My previous column described how it can’t be any clearer that we are in the midst of global climate change. Those observations were based on work by the Intergovernmental Panel on Climate Change (IPCC) which collected input from the international scientific community all around the globe.
It can be difficult for Iowans to relate to the melting Arctic ice cap, decreasing numbers of polar bears, or water shortages in Africa. If the IPCC report is too remote or of too large a scale to grasp, a new report “Climate Change Impacts on the United States” has been released within the last month and brings the issue close to home.
This brand new set of findings came out of our Executive Branch Office of Science and Technology Policy, and the National Oceanic and Atmospheric Administration. The report culminates a three year analytical effort by over 300 experts from industry, government and our most prestigious universities. It specifically identifies impacts on all parts of the country from the global climate change phenomena.
Each section of the US has been analyzed individually to bring the findings down to a local level. For the Midwest, some of the key messages of the report include:
• Heat wave intensity and frequency will increase, and increased humidity, degraded air quality and reduced water quality will increase public health risks.
• The composition of the region’s forests will change as rising temperatures drive habitats for many tree species northward.
• In the next few decades, longer growing seasons and rising carbon dioxide will increase yields of some crops (a benefit of climate change), though these benefits will be progressively offset by extreme weather events.
• Extreme rainfall and flooding have increased during the last century, and these trends are expected to continue, causing erosion, declining water quality, and negative impacts on transportation, agriculture, human health, and infrastructure. Recent flooding in Des Moines, Cedar Rapids, Iowa City and Ames were cited in the report as specific examples of the devastation that can be expected to occur with increased frequency.
• Climate change will exacerbate a range of risks in the Great Lakes, including changes in the range and distribution of certain fish species, increased invasive species, harmful blooms of algae, and declining beach health. On the positive side, ice cover declines will lengthen the commercial navigation season.
Similar analyses and conclusions are presented for each of the other geographic regions of the country. All areas are impacted and the net results of these impacts are far ranging and detrimental to our health, well being and economic interests.

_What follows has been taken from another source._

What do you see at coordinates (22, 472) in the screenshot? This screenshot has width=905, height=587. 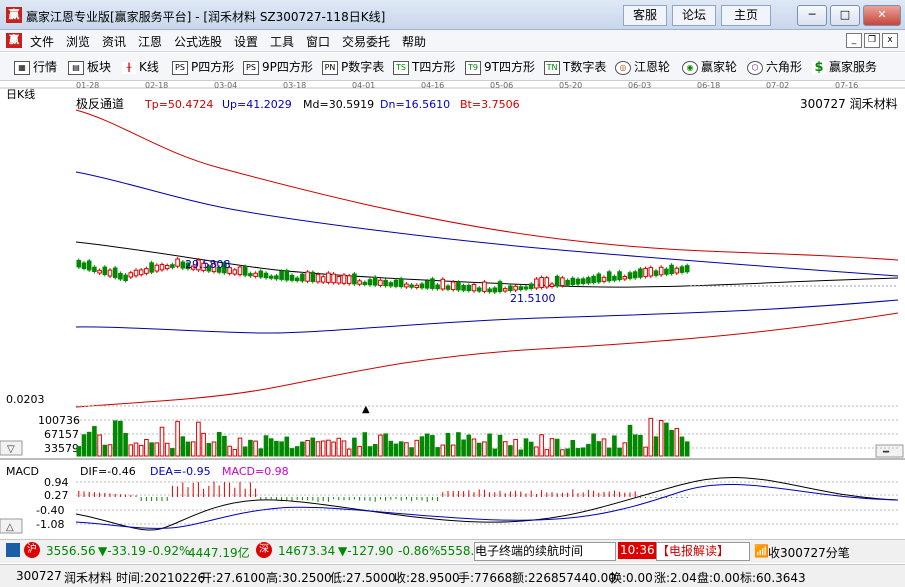 I see `macd-name: MACD` at bounding box center [22, 472].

There is no equivocation in this report about the reality of climate change. The 800 plus pages are crammed full of data, observations and science. Deniers may continue to deny but their weak arguments look increasingly ridiculous in the face of the mounting weight of evidence.
We have the facts. We can clearly see happenings close at hand and all around us that tell us changes are real. Seeing the evidence and recognizing the problems does not inevitably lead to solutions. Nevertheless it is a first step and a step we must all take together if we are to come to grips with the world of the next generation.